§ **Data supplied**:
..........

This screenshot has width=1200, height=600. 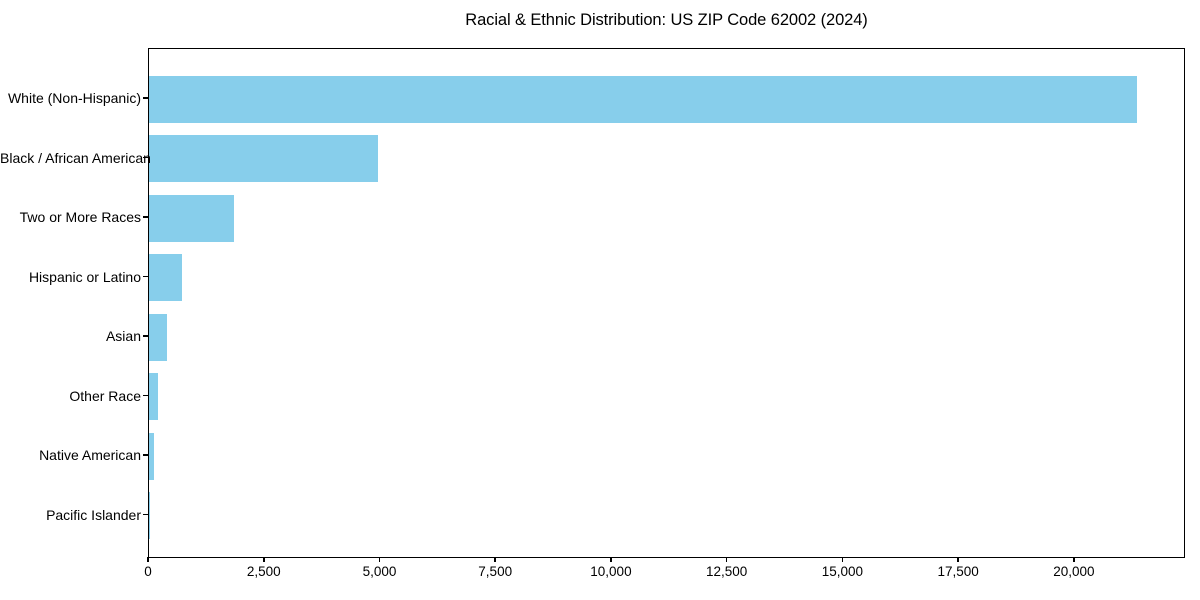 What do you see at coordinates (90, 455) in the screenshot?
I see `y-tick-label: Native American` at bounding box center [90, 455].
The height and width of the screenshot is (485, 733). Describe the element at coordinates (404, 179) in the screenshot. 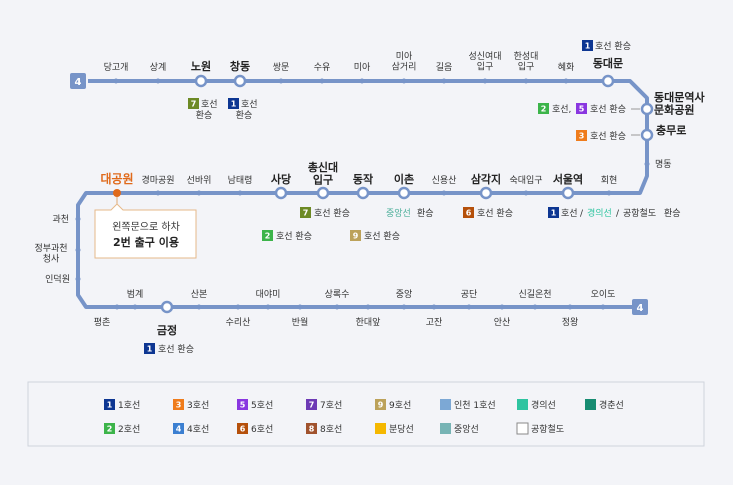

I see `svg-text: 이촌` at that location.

..........

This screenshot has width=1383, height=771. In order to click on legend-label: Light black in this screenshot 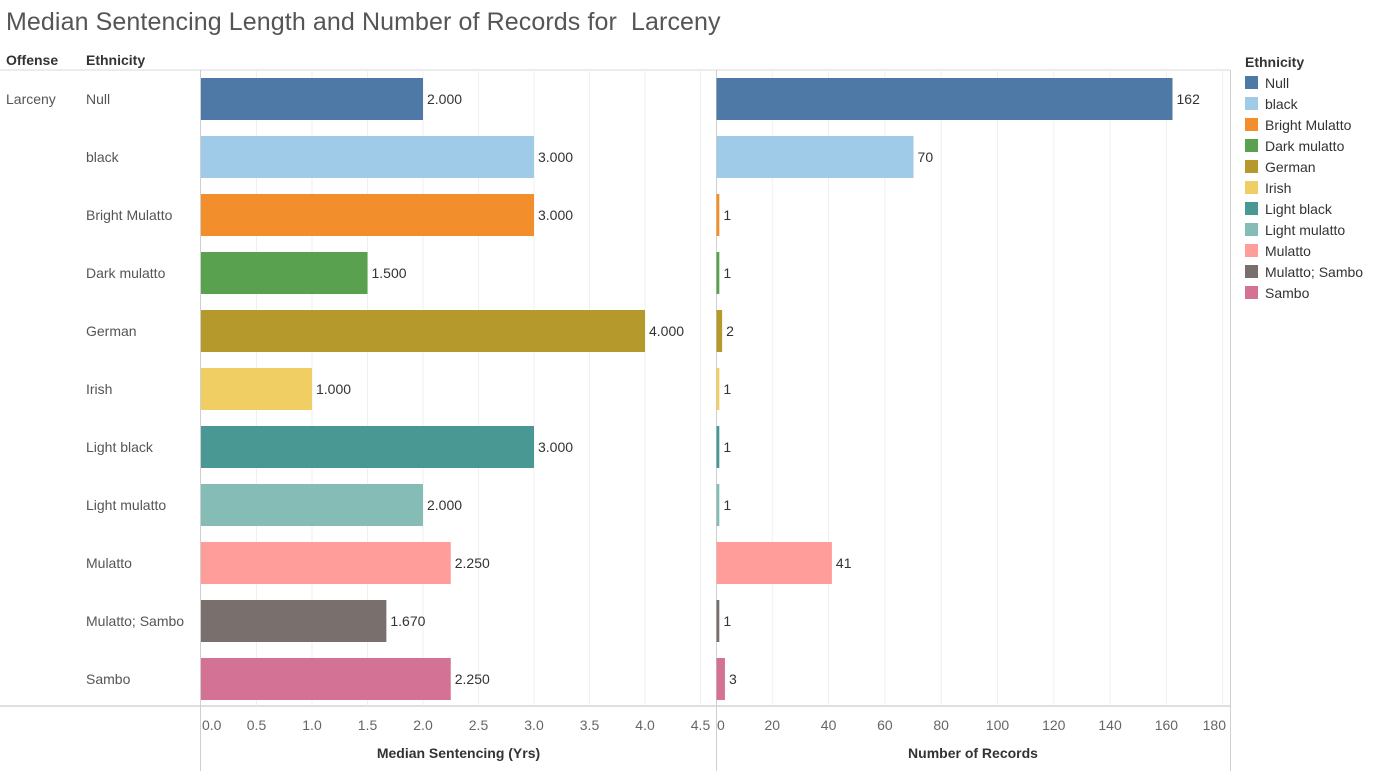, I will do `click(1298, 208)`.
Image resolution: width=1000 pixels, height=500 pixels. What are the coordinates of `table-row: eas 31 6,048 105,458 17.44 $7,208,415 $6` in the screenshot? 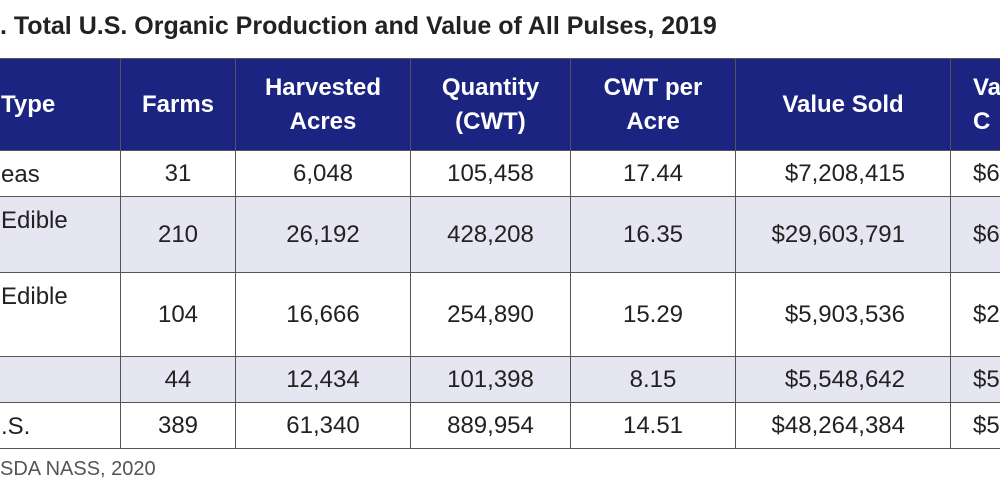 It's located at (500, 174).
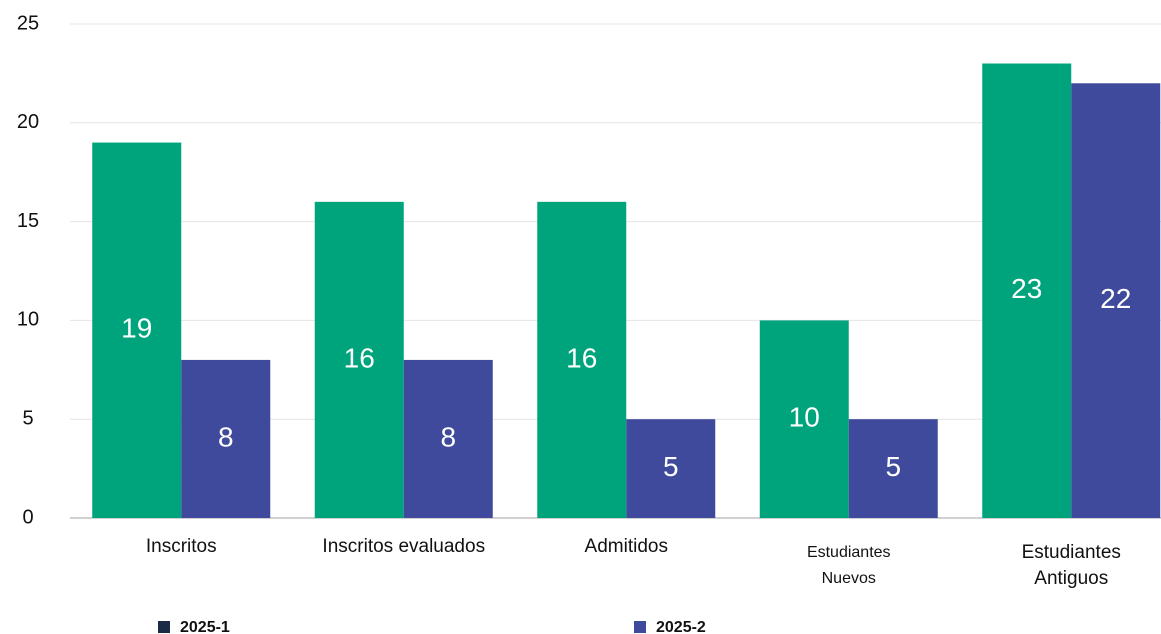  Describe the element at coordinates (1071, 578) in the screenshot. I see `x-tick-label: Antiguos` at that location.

..........

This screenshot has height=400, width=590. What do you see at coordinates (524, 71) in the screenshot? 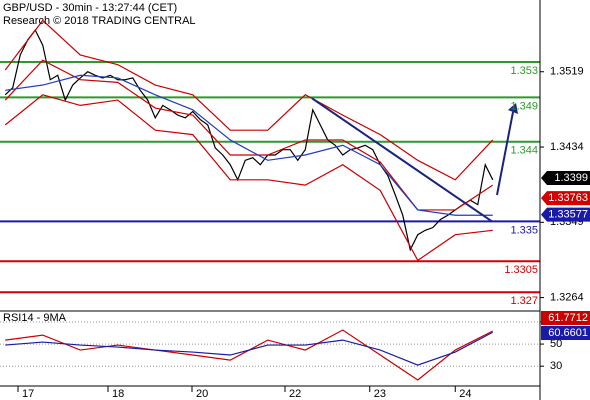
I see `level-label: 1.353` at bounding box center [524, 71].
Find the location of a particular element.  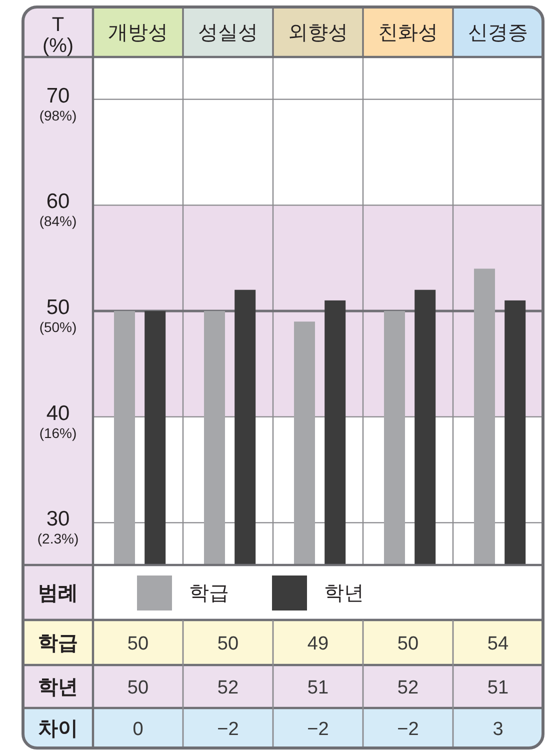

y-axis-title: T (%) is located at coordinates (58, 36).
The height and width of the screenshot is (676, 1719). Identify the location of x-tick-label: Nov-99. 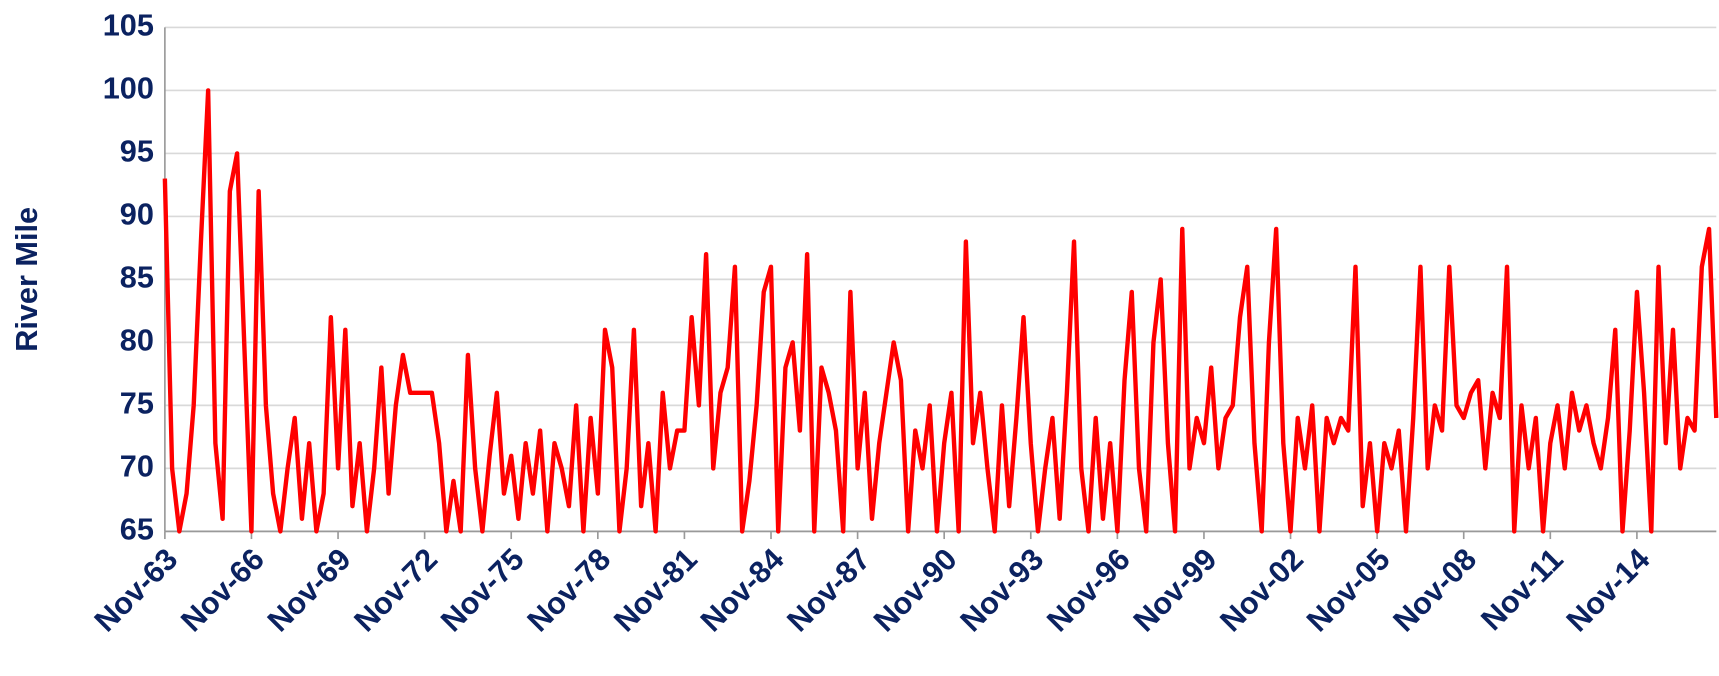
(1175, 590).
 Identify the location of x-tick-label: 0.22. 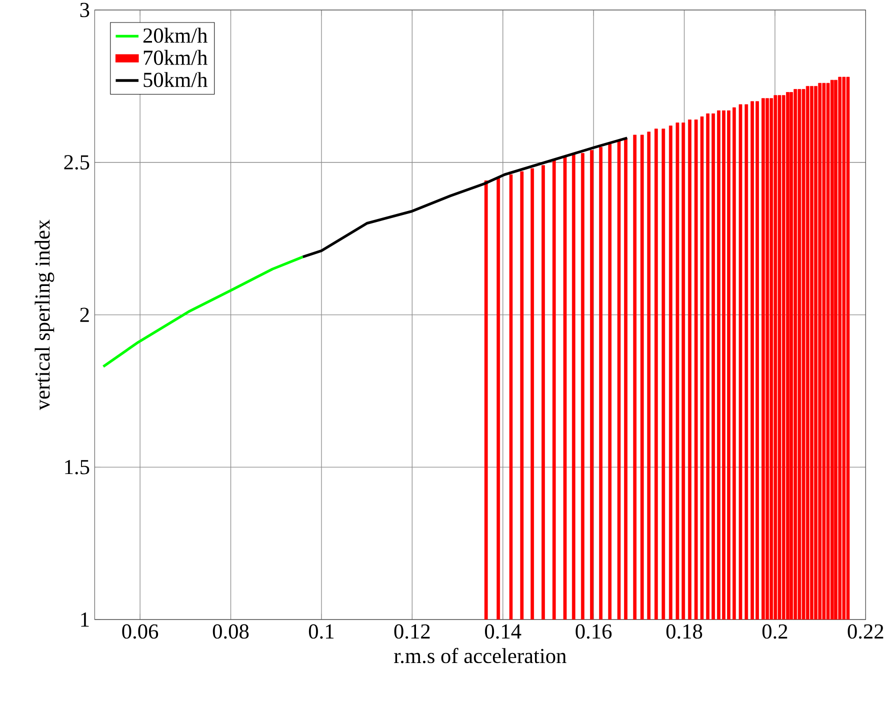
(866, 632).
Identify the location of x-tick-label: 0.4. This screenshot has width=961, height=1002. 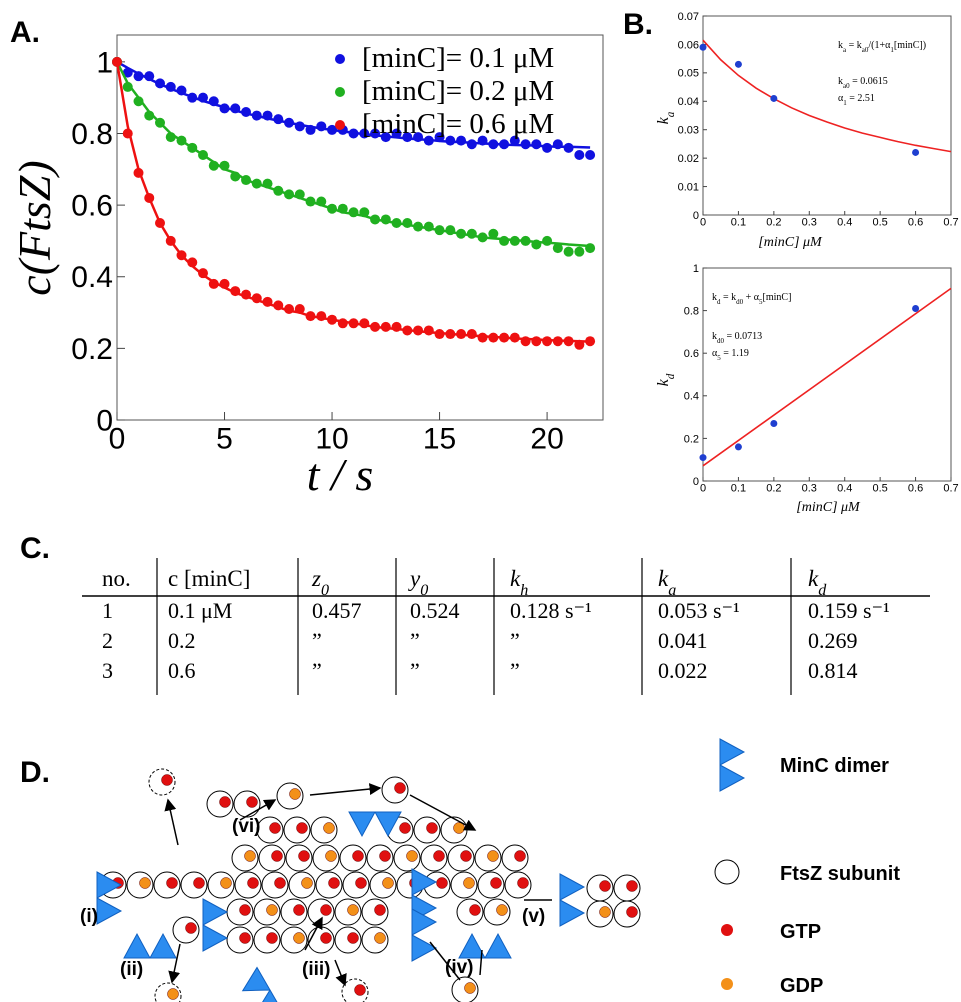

..........

§ **Exercise instructions**:
Give the lines between the line holding "This screenshot has height=400, width=590." and the line holding "y-axis-title: T (%)", inclusive, as a numbered list, leaving out blank lines and the pictures.

§ **Problem solution**:
1. This screenshot has height=400, width=590. What do you see at coordinates (524, 71) in the screenshot? 
2. I see `level-label: 1.353` at bounding box center [524, 71].
3. Find the location of a particular element.  
4. y-axis-title: T (%) is located at coordinates (58, 36).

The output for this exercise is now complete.